*** Available records ***

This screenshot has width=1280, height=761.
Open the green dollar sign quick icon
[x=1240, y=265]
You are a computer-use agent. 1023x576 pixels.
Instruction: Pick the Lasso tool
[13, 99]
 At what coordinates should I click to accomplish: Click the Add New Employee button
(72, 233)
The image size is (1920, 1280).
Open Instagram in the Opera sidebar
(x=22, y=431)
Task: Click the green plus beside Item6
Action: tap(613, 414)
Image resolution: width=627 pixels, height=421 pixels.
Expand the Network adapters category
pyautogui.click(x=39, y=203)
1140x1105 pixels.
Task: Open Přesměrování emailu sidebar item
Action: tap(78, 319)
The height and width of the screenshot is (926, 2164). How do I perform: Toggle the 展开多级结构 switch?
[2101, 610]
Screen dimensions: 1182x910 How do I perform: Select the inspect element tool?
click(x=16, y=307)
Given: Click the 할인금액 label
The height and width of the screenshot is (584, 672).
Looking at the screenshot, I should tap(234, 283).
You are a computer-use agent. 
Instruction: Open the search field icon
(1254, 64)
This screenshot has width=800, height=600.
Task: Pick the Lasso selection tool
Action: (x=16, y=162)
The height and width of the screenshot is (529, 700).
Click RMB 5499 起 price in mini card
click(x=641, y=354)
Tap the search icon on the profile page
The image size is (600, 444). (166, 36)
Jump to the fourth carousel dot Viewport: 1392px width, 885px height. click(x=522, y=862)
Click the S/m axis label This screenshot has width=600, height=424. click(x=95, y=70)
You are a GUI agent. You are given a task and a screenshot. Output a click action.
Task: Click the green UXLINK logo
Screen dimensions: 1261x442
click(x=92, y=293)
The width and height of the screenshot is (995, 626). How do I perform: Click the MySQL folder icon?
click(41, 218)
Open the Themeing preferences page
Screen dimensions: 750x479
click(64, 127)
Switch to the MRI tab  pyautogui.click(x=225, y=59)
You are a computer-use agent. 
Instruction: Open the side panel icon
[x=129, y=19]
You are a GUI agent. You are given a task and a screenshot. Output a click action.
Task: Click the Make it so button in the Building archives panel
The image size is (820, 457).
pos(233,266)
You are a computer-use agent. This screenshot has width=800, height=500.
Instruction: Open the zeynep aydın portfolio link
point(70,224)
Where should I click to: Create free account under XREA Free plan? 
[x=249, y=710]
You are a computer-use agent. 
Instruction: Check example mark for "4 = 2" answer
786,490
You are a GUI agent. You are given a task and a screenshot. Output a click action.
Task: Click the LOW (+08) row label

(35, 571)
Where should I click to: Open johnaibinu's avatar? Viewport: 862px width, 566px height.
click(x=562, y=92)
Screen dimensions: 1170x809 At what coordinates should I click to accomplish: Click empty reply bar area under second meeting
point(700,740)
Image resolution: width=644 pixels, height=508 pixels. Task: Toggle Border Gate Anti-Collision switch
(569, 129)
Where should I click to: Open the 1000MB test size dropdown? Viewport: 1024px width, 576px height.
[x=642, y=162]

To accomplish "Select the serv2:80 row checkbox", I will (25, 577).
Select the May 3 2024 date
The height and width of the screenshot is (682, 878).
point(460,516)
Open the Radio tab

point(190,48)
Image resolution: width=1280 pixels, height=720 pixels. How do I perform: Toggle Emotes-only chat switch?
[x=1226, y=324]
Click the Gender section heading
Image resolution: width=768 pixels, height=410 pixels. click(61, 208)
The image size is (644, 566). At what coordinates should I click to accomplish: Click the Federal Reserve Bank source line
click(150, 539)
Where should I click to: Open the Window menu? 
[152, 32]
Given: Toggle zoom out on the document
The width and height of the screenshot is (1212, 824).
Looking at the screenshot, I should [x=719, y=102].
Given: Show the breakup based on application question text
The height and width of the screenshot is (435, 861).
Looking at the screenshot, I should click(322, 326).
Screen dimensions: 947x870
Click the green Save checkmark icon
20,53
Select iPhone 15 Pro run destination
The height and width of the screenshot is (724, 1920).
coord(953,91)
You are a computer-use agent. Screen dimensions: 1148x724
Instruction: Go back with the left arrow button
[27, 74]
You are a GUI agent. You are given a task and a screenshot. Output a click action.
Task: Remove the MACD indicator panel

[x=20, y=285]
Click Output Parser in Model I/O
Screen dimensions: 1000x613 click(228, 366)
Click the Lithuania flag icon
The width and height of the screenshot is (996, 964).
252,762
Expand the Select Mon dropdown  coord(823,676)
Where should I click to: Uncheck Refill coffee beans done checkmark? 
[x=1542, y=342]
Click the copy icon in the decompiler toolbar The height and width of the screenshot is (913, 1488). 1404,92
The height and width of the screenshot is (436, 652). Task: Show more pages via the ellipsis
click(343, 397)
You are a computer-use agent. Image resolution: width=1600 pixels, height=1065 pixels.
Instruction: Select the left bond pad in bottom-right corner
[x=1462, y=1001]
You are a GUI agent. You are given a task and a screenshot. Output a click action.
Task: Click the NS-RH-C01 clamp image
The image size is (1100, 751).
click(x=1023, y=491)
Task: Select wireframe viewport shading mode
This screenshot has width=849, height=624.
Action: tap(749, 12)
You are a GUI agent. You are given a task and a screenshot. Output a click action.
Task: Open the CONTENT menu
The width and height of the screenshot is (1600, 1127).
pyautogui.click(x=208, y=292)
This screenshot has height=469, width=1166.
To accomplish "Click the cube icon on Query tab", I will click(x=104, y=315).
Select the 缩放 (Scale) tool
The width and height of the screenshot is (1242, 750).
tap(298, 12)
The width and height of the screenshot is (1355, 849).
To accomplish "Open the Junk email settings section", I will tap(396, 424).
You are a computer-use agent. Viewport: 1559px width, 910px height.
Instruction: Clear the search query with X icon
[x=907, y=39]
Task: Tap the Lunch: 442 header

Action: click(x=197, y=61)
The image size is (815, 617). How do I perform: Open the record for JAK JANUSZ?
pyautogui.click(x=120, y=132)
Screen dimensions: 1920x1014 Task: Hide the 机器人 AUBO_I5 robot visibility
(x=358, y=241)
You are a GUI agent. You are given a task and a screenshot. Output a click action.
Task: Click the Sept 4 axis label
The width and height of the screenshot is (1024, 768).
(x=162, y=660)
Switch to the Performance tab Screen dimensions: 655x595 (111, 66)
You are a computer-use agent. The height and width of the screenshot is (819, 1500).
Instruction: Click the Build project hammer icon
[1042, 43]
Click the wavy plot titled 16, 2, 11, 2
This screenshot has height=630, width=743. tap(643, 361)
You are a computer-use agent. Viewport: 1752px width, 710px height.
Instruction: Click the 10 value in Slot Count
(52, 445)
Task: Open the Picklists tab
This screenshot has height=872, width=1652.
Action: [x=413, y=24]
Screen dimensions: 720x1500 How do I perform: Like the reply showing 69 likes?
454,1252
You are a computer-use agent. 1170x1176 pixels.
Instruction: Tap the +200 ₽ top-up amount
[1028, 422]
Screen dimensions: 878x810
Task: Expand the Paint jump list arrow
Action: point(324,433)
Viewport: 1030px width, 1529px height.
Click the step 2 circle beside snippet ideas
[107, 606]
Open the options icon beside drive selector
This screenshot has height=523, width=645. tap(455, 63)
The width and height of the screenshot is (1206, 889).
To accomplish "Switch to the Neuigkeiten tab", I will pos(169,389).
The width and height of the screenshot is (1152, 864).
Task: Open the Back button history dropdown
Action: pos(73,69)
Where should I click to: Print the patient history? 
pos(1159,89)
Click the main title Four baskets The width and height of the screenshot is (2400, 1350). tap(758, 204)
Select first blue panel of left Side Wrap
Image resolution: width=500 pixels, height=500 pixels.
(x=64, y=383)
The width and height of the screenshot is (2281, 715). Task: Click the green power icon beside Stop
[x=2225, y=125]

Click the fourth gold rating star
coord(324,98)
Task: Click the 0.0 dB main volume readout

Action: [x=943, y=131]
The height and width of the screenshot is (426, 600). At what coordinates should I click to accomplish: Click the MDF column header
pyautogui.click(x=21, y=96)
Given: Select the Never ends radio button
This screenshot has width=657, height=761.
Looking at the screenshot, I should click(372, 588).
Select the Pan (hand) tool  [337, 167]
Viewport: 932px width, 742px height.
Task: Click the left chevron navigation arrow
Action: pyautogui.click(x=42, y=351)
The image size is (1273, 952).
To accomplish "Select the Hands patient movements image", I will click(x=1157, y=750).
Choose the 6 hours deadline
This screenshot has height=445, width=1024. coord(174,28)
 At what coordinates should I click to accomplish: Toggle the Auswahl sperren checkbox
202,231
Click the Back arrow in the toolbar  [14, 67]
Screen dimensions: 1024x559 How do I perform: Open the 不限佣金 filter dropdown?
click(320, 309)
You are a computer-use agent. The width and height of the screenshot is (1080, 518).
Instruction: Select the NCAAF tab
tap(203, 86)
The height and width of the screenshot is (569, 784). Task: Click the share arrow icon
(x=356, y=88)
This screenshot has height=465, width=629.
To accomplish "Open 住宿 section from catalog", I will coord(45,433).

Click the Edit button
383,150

*** End of Available records ***

» **What you should do**: Since only part of the listing is wanted, copy exactly the lines from the one holding "Click the Back" to the one holding "This screenshot has height=465, width=629.", both included.

» **Written reply**:
Click the Back arrow in the toolbar  [14, 67]
Screen dimensions: 1024x559 How do I perform: Open the 不限佣金 filter dropdown?
click(320, 309)
You are a computer-use agent. The width and height of the screenshot is (1080, 518).
Instruction: Select the NCAAF tab
tap(203, 86)
The height and width of the screenshot is (569, 784). Task: Click the share arrow icon
(x=356, y=88)
This screenshot has height=465, width=629.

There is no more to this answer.